Saved data entries

-- Opening Marker --

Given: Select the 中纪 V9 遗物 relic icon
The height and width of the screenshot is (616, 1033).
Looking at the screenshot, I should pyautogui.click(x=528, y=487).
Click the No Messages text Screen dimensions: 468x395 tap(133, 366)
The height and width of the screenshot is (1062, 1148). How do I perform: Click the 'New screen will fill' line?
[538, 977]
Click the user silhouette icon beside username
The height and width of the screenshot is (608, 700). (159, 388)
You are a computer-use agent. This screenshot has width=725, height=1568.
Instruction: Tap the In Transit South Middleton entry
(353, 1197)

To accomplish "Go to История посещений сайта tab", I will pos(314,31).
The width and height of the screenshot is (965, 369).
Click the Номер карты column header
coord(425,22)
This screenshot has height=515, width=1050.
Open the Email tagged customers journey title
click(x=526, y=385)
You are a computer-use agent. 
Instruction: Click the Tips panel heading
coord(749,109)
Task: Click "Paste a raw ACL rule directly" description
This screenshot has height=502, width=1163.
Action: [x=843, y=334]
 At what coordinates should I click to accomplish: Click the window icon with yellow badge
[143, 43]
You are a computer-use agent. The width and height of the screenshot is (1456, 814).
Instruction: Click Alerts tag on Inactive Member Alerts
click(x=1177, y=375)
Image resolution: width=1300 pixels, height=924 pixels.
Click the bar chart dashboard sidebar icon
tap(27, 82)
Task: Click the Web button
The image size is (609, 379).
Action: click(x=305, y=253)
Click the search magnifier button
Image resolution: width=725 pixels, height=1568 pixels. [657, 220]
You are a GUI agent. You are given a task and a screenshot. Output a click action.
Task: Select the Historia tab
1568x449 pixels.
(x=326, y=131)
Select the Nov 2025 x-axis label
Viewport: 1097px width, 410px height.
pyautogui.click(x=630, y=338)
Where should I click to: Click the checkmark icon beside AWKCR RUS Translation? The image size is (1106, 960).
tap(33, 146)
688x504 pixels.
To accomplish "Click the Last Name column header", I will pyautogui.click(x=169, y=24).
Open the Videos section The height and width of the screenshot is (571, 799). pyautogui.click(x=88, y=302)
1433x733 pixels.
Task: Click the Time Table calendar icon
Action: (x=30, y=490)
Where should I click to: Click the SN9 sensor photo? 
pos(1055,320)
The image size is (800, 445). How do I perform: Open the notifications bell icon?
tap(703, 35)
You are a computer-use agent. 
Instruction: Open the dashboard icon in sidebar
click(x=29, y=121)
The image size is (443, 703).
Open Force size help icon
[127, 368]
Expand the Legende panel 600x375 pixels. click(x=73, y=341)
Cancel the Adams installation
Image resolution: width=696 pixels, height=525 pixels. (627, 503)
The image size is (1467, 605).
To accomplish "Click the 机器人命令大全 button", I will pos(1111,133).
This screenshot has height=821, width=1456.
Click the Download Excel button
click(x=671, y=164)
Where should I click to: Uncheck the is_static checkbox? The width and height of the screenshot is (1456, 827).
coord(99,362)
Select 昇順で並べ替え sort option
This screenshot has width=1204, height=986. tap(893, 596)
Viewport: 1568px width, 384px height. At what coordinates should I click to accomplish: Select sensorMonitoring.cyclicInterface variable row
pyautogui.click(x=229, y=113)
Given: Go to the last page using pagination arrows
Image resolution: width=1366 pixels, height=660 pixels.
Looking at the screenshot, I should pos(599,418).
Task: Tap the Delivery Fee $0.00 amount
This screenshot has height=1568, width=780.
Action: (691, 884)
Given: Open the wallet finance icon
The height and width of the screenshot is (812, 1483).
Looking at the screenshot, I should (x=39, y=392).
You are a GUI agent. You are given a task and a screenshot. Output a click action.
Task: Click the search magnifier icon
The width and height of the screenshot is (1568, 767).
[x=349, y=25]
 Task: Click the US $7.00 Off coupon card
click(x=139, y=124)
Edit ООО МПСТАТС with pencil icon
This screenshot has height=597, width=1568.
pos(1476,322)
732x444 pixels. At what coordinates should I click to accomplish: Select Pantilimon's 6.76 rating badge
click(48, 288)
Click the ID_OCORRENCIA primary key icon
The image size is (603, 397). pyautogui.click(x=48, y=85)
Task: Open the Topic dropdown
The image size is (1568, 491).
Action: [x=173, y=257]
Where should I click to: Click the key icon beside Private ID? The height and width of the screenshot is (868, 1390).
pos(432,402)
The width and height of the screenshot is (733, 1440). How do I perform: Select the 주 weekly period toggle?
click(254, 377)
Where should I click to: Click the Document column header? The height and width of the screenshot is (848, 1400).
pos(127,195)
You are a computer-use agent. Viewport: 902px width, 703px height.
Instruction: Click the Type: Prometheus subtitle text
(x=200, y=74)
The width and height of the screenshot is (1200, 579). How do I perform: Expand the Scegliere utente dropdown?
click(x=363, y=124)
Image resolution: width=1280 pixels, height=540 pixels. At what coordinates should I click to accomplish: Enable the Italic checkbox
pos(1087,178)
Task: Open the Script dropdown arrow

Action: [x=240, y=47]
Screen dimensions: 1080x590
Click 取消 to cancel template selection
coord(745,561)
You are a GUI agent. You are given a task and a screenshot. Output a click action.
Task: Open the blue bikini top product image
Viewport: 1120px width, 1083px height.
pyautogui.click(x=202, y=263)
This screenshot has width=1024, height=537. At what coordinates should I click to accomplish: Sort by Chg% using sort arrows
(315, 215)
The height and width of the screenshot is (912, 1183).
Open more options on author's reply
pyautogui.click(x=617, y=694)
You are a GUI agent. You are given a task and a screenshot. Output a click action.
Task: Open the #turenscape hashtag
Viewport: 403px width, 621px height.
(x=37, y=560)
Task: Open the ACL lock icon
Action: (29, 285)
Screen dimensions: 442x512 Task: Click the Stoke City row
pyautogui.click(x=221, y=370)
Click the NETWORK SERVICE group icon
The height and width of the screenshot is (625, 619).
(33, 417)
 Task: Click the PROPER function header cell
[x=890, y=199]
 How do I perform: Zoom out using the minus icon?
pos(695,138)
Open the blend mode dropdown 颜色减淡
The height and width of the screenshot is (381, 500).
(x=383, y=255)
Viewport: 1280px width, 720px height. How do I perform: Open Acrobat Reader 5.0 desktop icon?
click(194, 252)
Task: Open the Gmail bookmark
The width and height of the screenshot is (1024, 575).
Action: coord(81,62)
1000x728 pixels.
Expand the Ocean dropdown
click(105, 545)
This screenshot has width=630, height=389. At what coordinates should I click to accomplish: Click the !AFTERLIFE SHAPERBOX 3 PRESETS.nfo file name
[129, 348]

-- Closing Marker --

▶ **How to complete this task**
Lines after the one containing "The width and height of the screenshot is (965, 369)." are not part of the task. Output the entries exactly from their first line through that one.

▶ **Response area**
Given: Select the 中纪 V9 遗物 relic icon
The height and width of the screenshot is (616, 1033).
Looking at the screenshot, I should pyautogui.click(x=528, y=487).
Click the No Messages text Screen dimensions: 468x395 tap(133, 366)
The height and width of the screenshot is (1062, 1148). How do I perform: Click the 'New screen will fill' line?
[538, 977]
Click the user silhouette icon beside username
The height and width of the screenshot is (608, 700). (159, 388)
You are a computer-use agent. This screenshot has width=725, height=1568.
Instruction: Tap the In Transit South Middleton entry
(353, 1197)

To accomplish "Go to История посещений сайта tab", I will pos(314,31).
The width and height of the screenshot is (965, 369).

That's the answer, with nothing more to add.